The most important thing to understand about lists like this is that they’ll always exclude something. No critic can watch everything out there that’s worth watching. The choices a critic makes in what they prioritize can help you understand how a list like this can be useful.
For instance, even though many of my friends have raved about it, I just can’t bring myself to watch “Succession”. Perhaps it belongs on this list. Satire though it may be, I just can’t bring myself to spend that much time invested in which billionaire gets to make more billions while others go home super sad about only possessing the billions they already have. I’m sure it’s good. I’m sure I’d also feel a deep pit in my stomach even touching it.
As viewers, the feelings we have like that are legitimate, and every good critic is ultimately a viewer who has a desire to connect with and share what they love with others. There are times when we push our comfort, for good and bad reasons, and there are times where we realize we can do more or better work in other places.
It was a priority for me to watch series from different countries. It’s great that South Korean series “Squid Game” is breaking through, and it’s on my list. Yet if we were really being inclusive in our viewing choices, South Korea’s television industry is so overbrimming it should be getting best-of entries every year.
When “Squid Game” is a breakthrough rather than part of a norm, it means that critics are following audiences rather than shining a light on what’s next. If “Squid Game” hadn’t set viewing records, would it have made so many critics’ year-end lists? Probably not, because there’s a well of other Korean series of equal quality in this year and years past.
Is “Squid Game” the only entry on a list from somewhere outside the U.S., Canada, and the U.K.? Then you know something about that critic’s scope. Don’t get me wrong – watching more international series means that I’ve sacrificed watching a few U.S. ones. My point isn’t that one is inherently better than the other; my point is that this information gives you a perspective on what different lists can tell you.
What other priorities inform this list? I tend to lean toward series that buck tradition and try something risky or ambitious. If there’s an element of absurdism, abstraction, or magical realism that’s pulled off well, I tend to like it even if it asks me to do that much more work as a viewer.
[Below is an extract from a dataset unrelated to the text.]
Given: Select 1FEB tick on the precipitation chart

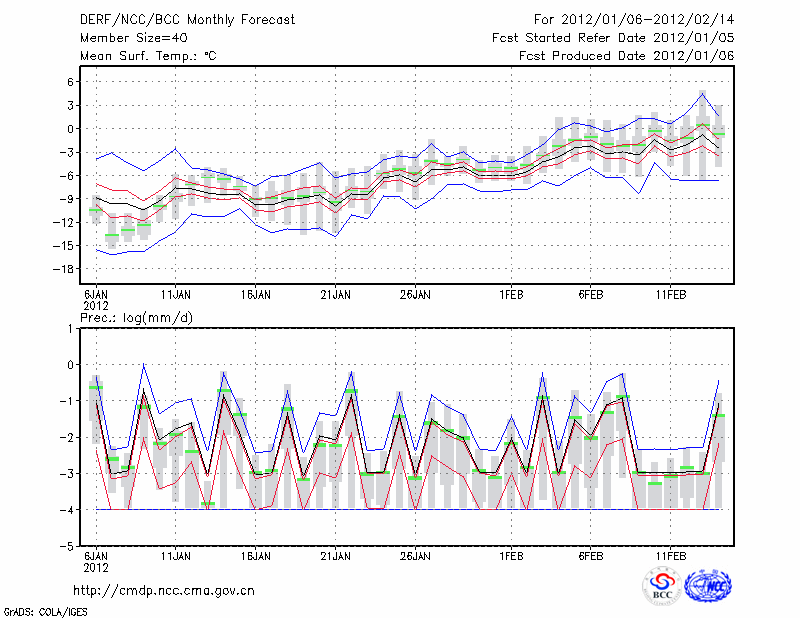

I like empathy, not just on the part of a series, but also in being asked as a viewer to stretch and view perspectives I might not have sought out in the past.
I don’t mind if a series occasionally shortcuts a plot point with the mutual understanding viewers have seen it a thousand times before and can assume the A-to-B of it. I think world-building doesn’t matter that much for the world you’re creating; I need to see how it’s shaped the lives, understandings, and relationships of the characters who live in that world.
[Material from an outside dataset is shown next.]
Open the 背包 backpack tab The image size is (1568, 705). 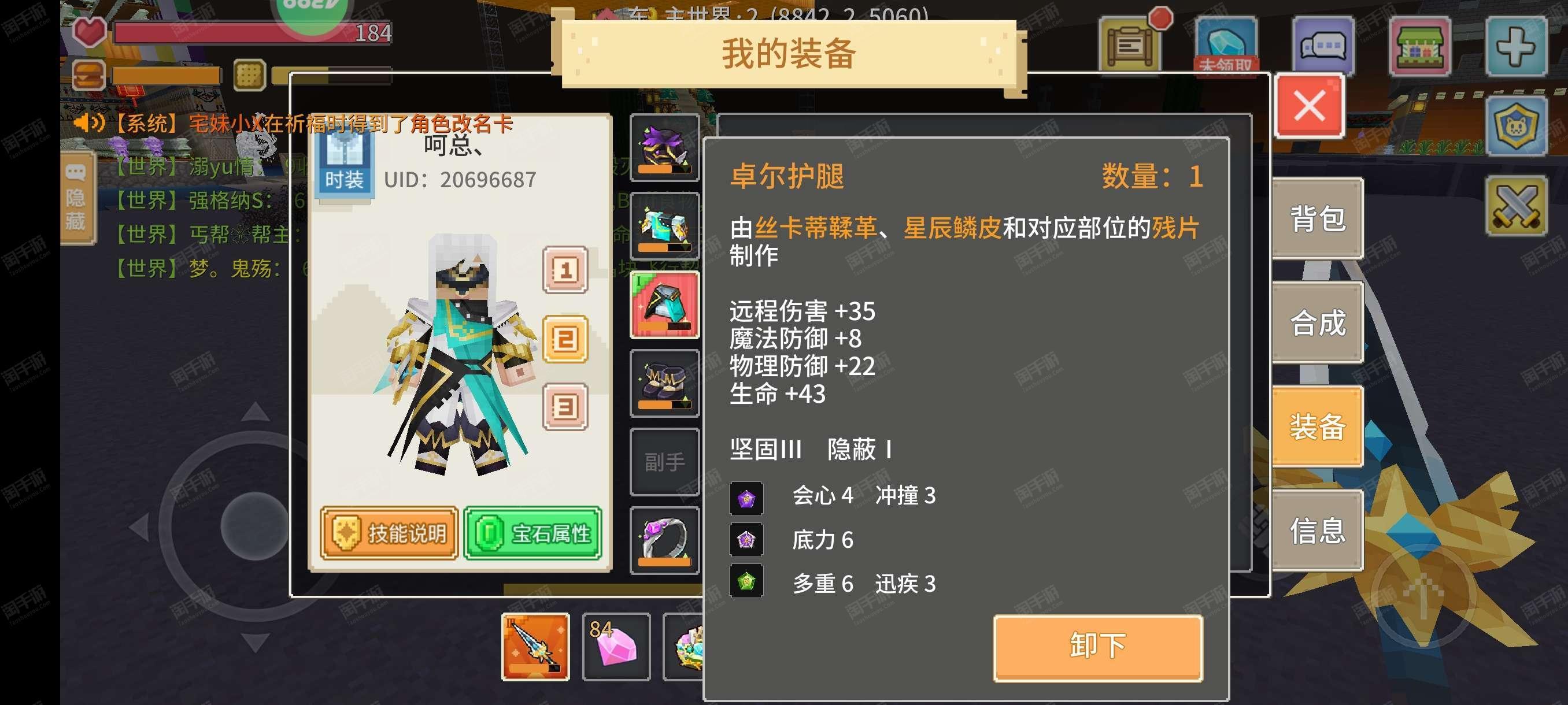(1317, 218)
I don’t mind a little bit of melodrama. Where the U.S. tends to incorporate theatrical and even melodramatic performances told within a “gritty”, verite-heavy filmmaking approach, a lot of the rest of the world prefers more understated, verite performances told within a melodramatic filmmaking delivery. We all secretly like melodrama; the only difference is where we place it.
Oh, and some of the best series of recent years have been canceled prematurely. If you’re looking at committing to a series, it helps to know if it’s self-contained or will get to continue, rather than simply being canceled. I’ll mention on each whether it’s been renewed. On with the list:
10. What We Do in the Shadows
The series adaptation of the 2014 mockumentary follows a trio of vampires and their familiar living together on Staten Island. In season three, they’ve just been named leaders of their local vampiric council. It seems like a success, but it’s really the beginning of the group fracturing apart.
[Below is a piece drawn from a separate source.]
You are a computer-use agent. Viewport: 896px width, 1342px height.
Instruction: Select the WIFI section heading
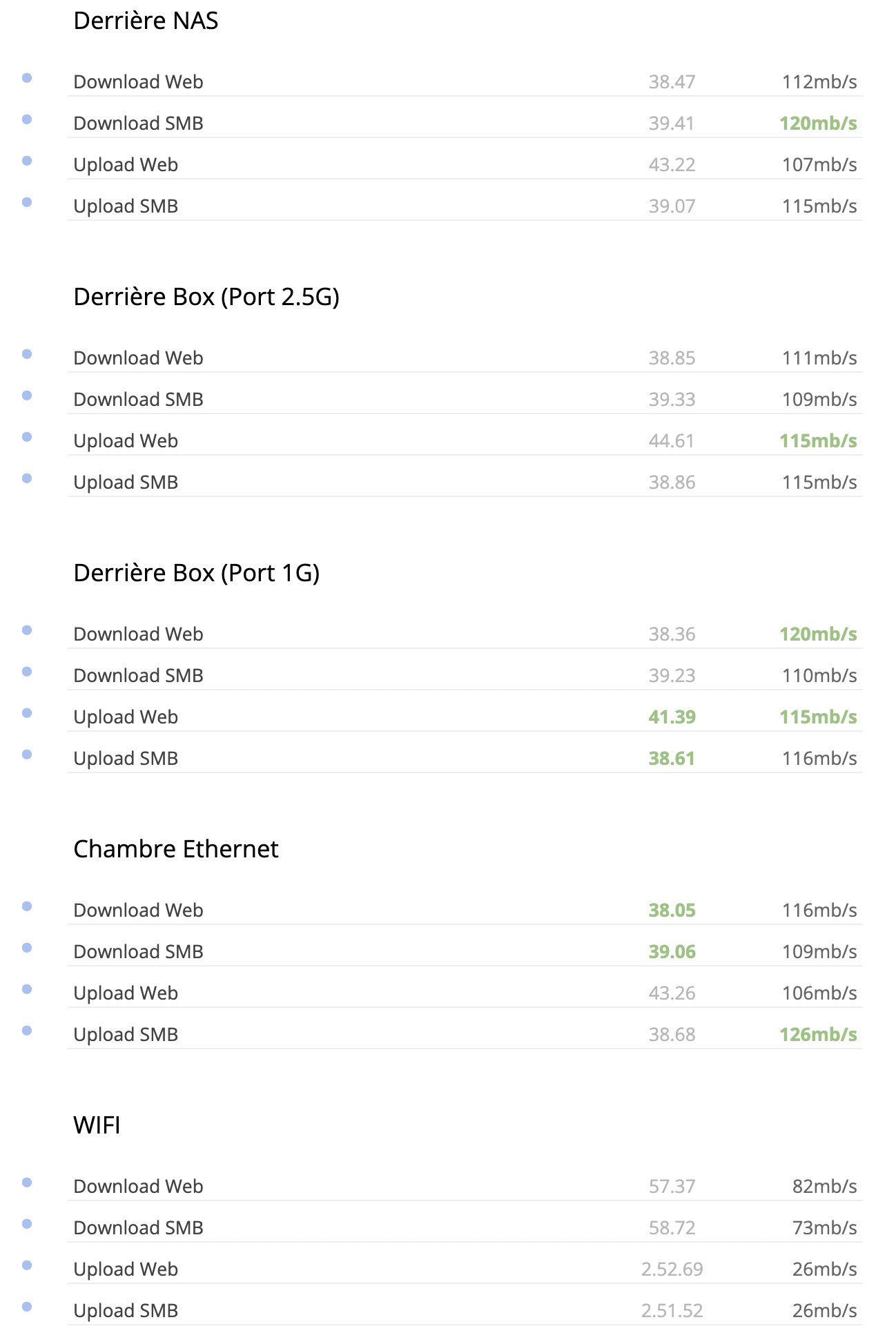(97, 1125)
Past seasons have been funny, skewering horror movies, bureaucracy, and the “Office” style mockumentary format itself. This season turns into something else, though. Natasia Demetriou, Harvey Guillen, and Kayvan Novak all feel like they have rangier roles to play, while still allowing room for now-regular Kristen Schaal to hit the ground running. It’s Matt Berry, in all his skill at overblown bluster, who ultimately reveals the deep heart the show’s built upon.
Without losing its humor, “What We Do in the Shadows” turns into a moving consideration of how found family unites and bonds – and also drifts apart. Questions about feeling lost in the world and wanting meaning abound in ways that are simultaneously hilarious and loaded with ennui. It feels like “What We Do in the Shadows” has taken on a much larger mantle than it has before, one that feels more immediate, relevant, and invested in the humanity of its inhuman characters.
Is “What We Do in the Shadows” renewed? Yes. A fourth season will premiere in 2022.
9. Squid Game
“Squid Game” exquisitely describes the world we live in. Gambling addict Gi-hun is roped into a get-rich quick scheme. Go play some children’s games for a few days, and make millions. Effectively estranged from his daughter, he sees it as his only chance at making amends. The others who show up to play are similarly hard up – they owe money to the government, loan sharks, gangs, you name it. Even when it becomes apparent the losers of the games are all killed, the realities of the world outside make it clear that they have about as much chance in the games as they do in the corrupt, abusive world of late-stage capitalism.
There are wrinkles that I won’t divulge. Like any large organization, the place isn’t exactly run terribly well. Players cheat, employees cheat, all to make an extra buck. There’s as much tension in whether the games will continue as in who wins them. At the point where we as an audience are anticipating the next game and hoping it goes on, what does that say about us?
Lee Jung-jae gives an incredible performance as Gi-hun. He creates one of the most complex characters of the year. He’s at once deeply charming and hopeful, someone at his best when helping others, yet he’s also manipulative and constantly seeking enablement. It’s a delicate balance to still make us like and hope for him.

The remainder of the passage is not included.